Politique

Pour la première fois, Lobognon revient sur son interpellation à l’aéroport FHB

Pour la première fois, Lobognon revient sur son interpellation à l’aéroport FHB

Alain Lobognon avait été brièvement interpellé le dimanche 10 décembre 2017 à l’aéroport international Félix Houphouët-Boigny d’Abidjan. Le député de Fresco était en partance pour Haïti. Dans une interview accordée à la chaine Guillaume Soro TV, l’ex ministre revient sur cet incident.  

 

 

L’interpellation d’Alain Lobognon à l’aéroport international Félix Houphouët-Boigny d’Abidjan a fait grand bruit. Se rendant en mission à Haïti, l’ancien ministre des Sports a été soumis à un contrôle de la part des agents de la Direction de la surveillance du territoire (DST). « En tant que parlementaire, député de la nation, j’ai été surpris de constater, après toutes mes formalités administratives et policières, de constater au moment où j’étais dans le car qui devait nous conduire à l’avion, on me faisait signe de descendre et de présenter l’ordre de mission qui me permettait de sortir du pays. J’ai été surpris, ça m’a fait sourire », a noté ce proche de Guillaume Soro.

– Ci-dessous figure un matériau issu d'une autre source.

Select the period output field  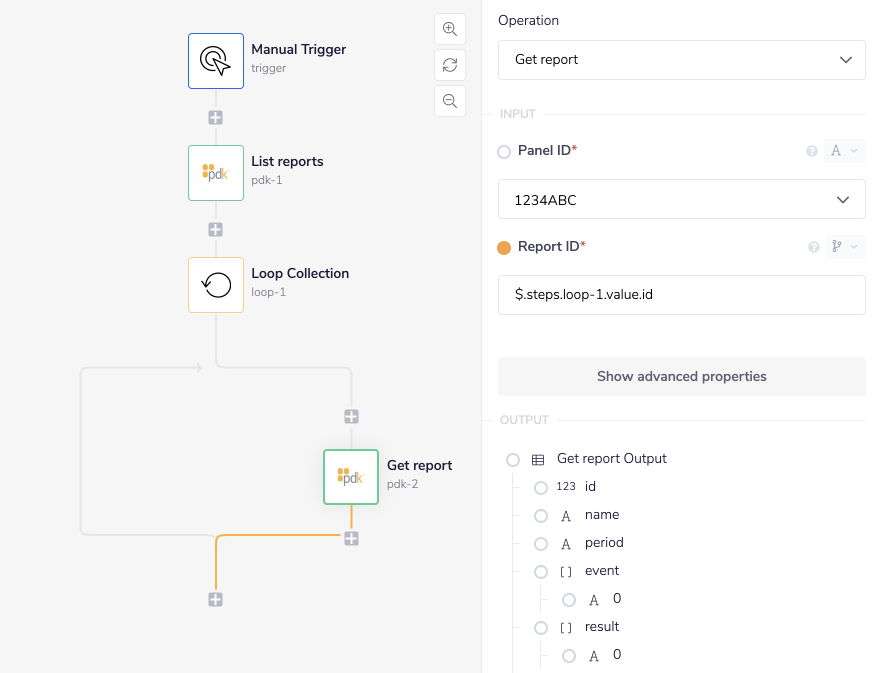pos(541,544)
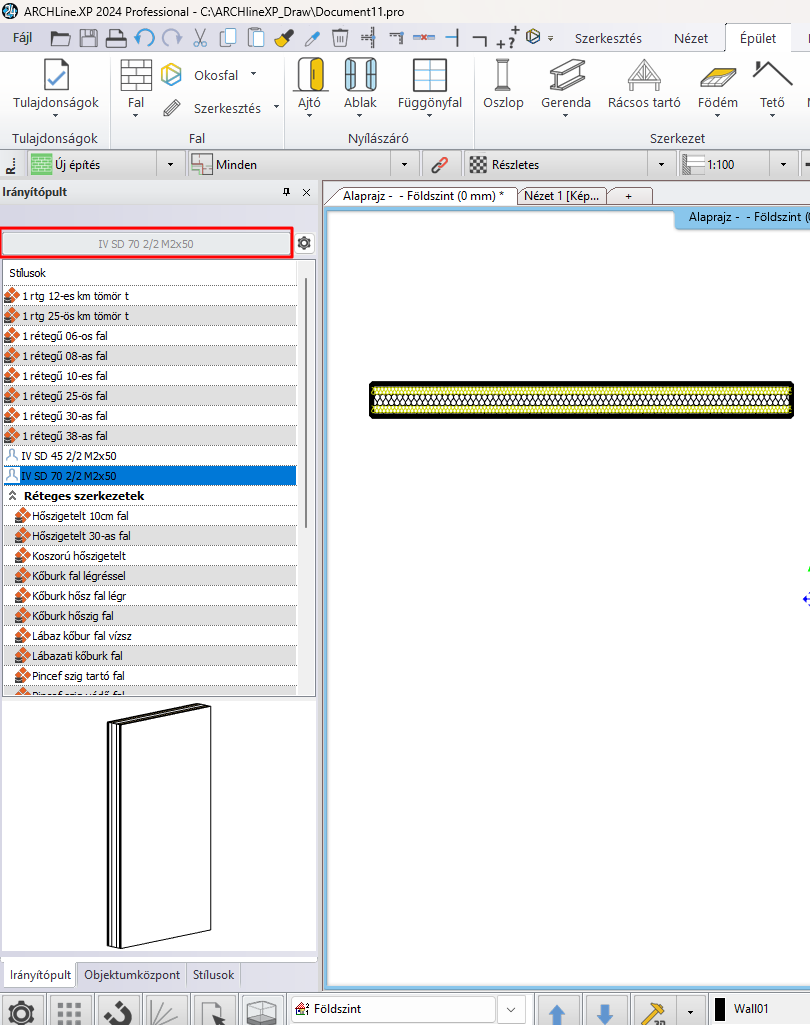This screenshot has height=1025, width=810.
Task: Open the Új építés dropdown
Action: (x=169, y=165)
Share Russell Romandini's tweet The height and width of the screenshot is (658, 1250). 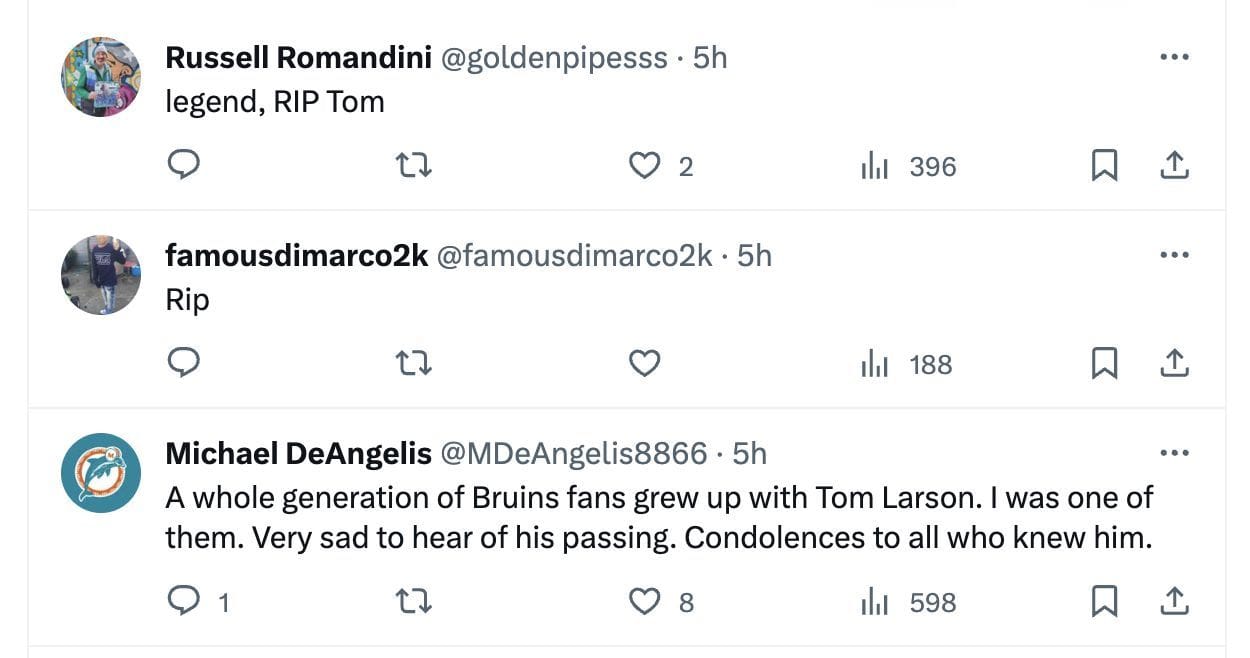(x=1174, y=165)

Le député de Fresco a fait savoir qu’il a immédiatement répondu à la requête des policiers. « J’ai automatiquement remis l’ordre de mission. J’ai même demandé s’ils voulaient prendre mon passeport », a-t-il poursuivi. Des échanges s’en sont suivis entre lui et les agents de la DST. « C’était la DST qui estimait que je sortais du pays avec un passeport officiel et qu’il me fallait un ordre de mission. Je n’ai pas manqué de leur rappelé que j’étais ancien ministre mais surtout député, un citoyen comme tous les autres mais en me déplaçant avec un passeport diplomatique, ce n’était pas la première fois… Je ne comprenais pas, alors que je n’étais frappé par aucune interdiction de sortir du pays qu’on puisse m’interpeller au moment où je m’apprêtais à embarquer », s’est indigné Alain Lobognon.

Notons que trois proches de Guillaume Soro avaient été interdits de sortir du pays. Il s’agit notamment d’Affoussiata Bamba Lamine, Moussa Touré, chef du service de communication du président de l’Assemblée nationale et de Félicien Sékongo, porte-parole des anciens de l’ex Forces nouvelles.